(Items from a dataset)
▬▬▬▬▬▬
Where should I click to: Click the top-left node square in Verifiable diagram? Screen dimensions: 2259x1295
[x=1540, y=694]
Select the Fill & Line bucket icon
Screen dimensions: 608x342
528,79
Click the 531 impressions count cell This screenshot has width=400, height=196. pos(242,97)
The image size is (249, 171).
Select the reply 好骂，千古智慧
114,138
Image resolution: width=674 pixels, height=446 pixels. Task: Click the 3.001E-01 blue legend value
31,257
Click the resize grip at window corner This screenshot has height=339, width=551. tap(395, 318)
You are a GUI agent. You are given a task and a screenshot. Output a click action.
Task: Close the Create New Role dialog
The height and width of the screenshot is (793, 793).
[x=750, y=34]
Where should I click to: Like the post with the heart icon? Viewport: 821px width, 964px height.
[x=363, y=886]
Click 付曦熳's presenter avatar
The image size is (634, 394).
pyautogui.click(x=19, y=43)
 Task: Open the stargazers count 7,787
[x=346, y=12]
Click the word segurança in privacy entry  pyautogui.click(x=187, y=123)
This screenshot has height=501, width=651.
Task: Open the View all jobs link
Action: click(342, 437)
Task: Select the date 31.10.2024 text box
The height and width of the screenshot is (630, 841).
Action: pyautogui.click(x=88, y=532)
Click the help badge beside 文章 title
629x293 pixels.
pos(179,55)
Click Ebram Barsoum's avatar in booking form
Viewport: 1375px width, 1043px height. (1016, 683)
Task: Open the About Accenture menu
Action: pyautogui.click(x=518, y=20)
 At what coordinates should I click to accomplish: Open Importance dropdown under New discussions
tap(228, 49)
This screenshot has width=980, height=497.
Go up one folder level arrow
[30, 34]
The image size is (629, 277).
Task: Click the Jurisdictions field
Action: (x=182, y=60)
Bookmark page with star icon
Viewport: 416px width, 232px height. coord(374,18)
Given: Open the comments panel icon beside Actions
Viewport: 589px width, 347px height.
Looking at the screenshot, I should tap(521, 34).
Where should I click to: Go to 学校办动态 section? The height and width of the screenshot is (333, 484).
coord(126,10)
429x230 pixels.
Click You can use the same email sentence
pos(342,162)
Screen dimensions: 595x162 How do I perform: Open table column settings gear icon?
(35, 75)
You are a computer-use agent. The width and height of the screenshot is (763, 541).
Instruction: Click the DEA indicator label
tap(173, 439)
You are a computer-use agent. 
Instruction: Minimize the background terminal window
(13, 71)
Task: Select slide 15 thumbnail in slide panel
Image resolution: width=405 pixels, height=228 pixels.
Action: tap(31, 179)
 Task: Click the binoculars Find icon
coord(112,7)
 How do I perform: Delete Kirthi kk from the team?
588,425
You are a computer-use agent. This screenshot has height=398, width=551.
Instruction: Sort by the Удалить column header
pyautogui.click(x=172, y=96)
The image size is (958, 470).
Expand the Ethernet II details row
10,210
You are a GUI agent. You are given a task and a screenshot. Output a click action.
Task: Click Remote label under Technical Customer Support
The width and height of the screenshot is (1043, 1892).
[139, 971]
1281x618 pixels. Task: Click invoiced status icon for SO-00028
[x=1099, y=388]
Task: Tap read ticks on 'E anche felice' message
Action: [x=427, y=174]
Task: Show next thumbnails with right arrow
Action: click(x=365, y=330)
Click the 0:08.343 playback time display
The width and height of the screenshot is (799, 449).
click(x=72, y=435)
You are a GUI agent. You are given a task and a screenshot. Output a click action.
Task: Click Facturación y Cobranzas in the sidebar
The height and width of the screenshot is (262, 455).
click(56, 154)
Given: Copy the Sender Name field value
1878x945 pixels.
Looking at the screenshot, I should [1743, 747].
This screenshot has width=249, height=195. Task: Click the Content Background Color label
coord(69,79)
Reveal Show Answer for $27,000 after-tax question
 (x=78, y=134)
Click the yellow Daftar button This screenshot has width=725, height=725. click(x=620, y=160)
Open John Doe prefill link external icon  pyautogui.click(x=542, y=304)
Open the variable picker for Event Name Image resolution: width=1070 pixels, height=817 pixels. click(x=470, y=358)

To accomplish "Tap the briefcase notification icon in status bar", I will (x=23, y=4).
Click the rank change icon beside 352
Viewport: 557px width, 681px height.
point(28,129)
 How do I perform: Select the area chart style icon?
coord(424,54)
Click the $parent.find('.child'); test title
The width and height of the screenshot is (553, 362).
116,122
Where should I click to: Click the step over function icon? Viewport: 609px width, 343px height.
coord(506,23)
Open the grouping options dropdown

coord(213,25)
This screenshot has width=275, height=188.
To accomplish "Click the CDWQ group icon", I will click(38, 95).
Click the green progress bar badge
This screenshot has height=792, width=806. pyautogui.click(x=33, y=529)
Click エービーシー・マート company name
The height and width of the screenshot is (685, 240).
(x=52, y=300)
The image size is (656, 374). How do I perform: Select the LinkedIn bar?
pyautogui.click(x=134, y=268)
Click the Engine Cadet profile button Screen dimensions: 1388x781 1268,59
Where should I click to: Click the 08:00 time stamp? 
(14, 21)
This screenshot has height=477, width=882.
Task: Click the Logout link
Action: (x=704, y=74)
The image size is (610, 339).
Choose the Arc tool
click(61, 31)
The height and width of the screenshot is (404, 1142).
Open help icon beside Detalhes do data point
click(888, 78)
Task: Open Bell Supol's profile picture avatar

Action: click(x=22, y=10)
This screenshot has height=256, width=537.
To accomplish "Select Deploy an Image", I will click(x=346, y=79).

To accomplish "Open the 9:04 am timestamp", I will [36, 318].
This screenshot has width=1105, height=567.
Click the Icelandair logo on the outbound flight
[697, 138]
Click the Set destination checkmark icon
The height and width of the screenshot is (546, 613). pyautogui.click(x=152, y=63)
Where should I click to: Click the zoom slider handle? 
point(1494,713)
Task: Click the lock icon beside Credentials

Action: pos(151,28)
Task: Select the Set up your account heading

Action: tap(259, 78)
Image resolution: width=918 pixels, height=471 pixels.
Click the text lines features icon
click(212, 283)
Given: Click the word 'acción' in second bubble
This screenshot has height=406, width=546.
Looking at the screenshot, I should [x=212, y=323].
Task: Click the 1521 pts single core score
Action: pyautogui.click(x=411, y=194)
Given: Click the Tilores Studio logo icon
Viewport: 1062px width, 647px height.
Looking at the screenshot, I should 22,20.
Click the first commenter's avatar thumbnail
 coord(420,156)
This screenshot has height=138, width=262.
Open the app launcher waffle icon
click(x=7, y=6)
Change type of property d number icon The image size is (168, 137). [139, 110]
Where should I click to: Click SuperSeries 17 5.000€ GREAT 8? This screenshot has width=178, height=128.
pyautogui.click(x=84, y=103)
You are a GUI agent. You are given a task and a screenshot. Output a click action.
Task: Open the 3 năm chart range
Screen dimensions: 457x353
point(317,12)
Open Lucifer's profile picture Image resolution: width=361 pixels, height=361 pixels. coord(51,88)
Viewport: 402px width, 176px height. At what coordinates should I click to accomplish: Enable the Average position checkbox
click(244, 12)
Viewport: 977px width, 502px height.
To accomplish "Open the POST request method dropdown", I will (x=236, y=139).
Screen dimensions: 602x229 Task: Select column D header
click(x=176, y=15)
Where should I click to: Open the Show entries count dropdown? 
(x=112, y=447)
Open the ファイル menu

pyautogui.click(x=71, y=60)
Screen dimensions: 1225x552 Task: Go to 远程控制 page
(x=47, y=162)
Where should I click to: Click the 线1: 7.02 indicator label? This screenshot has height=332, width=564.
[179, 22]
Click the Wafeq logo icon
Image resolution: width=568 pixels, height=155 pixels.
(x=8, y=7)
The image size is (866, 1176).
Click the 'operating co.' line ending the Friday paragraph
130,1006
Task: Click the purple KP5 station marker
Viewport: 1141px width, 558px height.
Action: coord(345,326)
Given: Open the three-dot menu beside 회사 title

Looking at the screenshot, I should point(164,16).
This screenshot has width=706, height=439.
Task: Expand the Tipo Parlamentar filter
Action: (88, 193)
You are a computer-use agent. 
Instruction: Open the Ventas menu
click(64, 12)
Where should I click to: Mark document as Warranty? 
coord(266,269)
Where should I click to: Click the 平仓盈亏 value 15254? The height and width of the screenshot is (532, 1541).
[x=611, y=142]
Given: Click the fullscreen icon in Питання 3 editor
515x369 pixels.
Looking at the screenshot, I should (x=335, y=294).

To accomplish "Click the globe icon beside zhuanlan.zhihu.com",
▬▬▬▬▬▬
ASSIGNMENT ->
Look through the entries above; find each line with the word "computer" and copy it.

TASK SOLUTION ->
You are a computer-use agent. The width and height of the screenshot is (763, 541).
You are a computer-use agent. 
You are a computer-use agent. This screenshot has height=398, width=551.
You are a computer-use agent. 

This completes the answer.